Solo una settimana fa, all’interno di questa rubrica dedicata all’universo dell’home video tricolore abbiamo avuto modo di parlare di In the name of the king, colossale produzione da sessanta milioni di dollari che, con Jason Statham nei panni di un semplice contadino del villaggio di Stonebridge all’inseguimento dell’esercito dei Krug, energumeni responsabili della morte del figlio e del rapimento della moglie, il prolifico cineasta tedesco Uwe Boll mise in piedi nel 2007 prendendo ispirazione dal videogioco Dungeon siege.
Un fantasy dal ricco cast spaziante da Burt Reynolds a Ray Liotta, passando per Ron”Hellboy” Perlman e John Rhys-Davies, che, giunto nelle sale cinematografiche italiane, ha poi generato due sequel a firma dello stesso Boll; dei quali, però, era fino ad oggi giunto nello stivale più famoso del globo – e direttamente nel mercato dei dvd – soltanto In the name of the king 3: L’ultima missione, datato 2014 e con il Dominic Purcell della serie televisiva Prison break nel ruolo di un killer professionista che finiva catapultato nel Medioevo ancestrale della Bulgaria.
Fino ad oggi, appunto, perché, corredato di trailer nella sezione riservata ai contenuti speciali, approda finalmente su disco digitale nel paese degli spaghetti anche In the name of the king 2: Two worlds, del 2011, distribuito da CG Entertainment (www.cgentertainment.it), in collaborazione con Minerva pictures.
Un secondo capitolo che, a dispetto di ciò che si potrebbe erroneamente pensare, non intende essere né una banale continuazione, né un immediato scimmiottamento di quel capostipite rientrante nel gettonatissimo sottogenere dei cineVgame e che fu subito chiaro venne messo in piedi al fine di cavalcare l’onda dell’enorme successo riscosso dalla trilogia jacksoniana de Il Signore degli Anelli.
Del resto, essendo sceso il budget a disposizione a quattro milioni e mezzo di dollari (ulteriormente abbassatosi a tre milioni e mezzo, poi, nel caso del citato capitolo successivo), l’autore del divertente Postal e della violenta trilogia Rampage è stato di sicuro costretto a fare di necessità virtù e, non potendosi più permettere un look da fanta-kolossal che potesse competere con i blockbuster hollywoodiani, concretizza comunque il proprio personale numero due abbracciando la filosofia del film di genere concepito a basso costo.
Un numero due che vede protagonista il Dolph Lundgren di Rocky IV e Creed II nel ruolo di Granger, ex militare canadese con problemi di alcolismo che facciamo in tempo a trovare impegnato ad insegnare le arti marziali ad alcuni ragazzini dell’odierna Vancouver, prima di finire attraverso una sorta di varco spazio-temporale in un’epoca dominata dalla stregoneria e in cui uomini e oggetti sembra possano racchiudere straordinarie capacità.
Un Medioevo di cui, appunto, fa parte anche una strega braccata da misteriosi individui; oltre ad un re alchimista dalle fattezze del Lochlyn Munro di Freddy vs.
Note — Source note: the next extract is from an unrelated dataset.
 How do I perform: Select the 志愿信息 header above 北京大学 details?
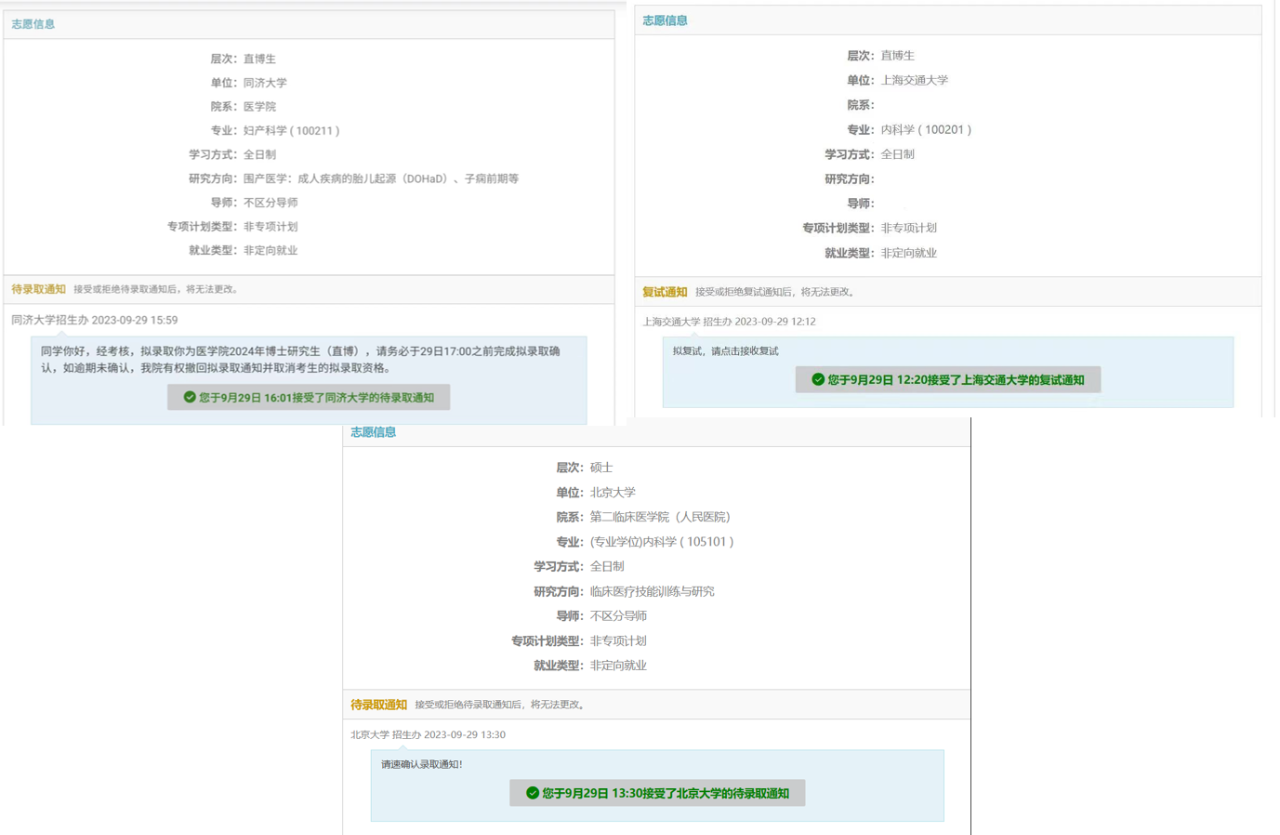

Jason e White chicks, il quale accoglie Granger come un profeta del futuro e ci porta progressivamente ad apprendere perché l’uomo sia considerato l’eroe prescelto per recuperare un catalizzatore che garantirebbe, a quanto pare, la pace nel mondo.
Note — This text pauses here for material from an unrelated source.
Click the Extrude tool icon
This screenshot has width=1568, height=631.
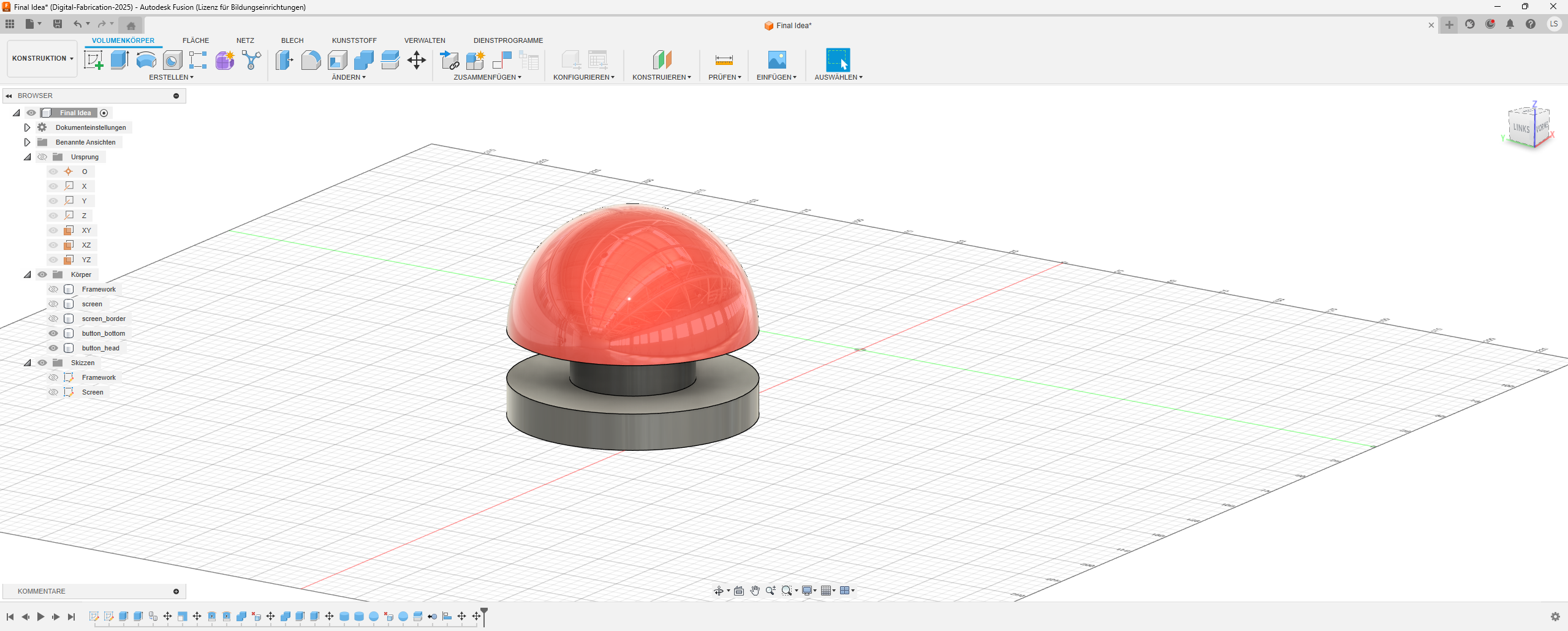[119, 60]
Un Medioevo rappresentato per lo più da boschi in cui far avvenire gli immancabili scontri corpo a corpo tra il biondo gigante svedese e i numerosi avversari, tra occasionali spruzzate d’ironia e volti comprendenti la Natassia Malthe del secondo e terzo BloodRayne e l’Aleks Paunovic di Un uomo tranquillo.
Fino all’inevitabile ed indispensabile entrata in scena di un drago sputa fuoco nel corso della fase conclusiva di oltre un’ora e mezza di visione il cui plot subisce in maniera evidente l’influenza da quello alla base de L’armata delle tenebre di Sam Raimi.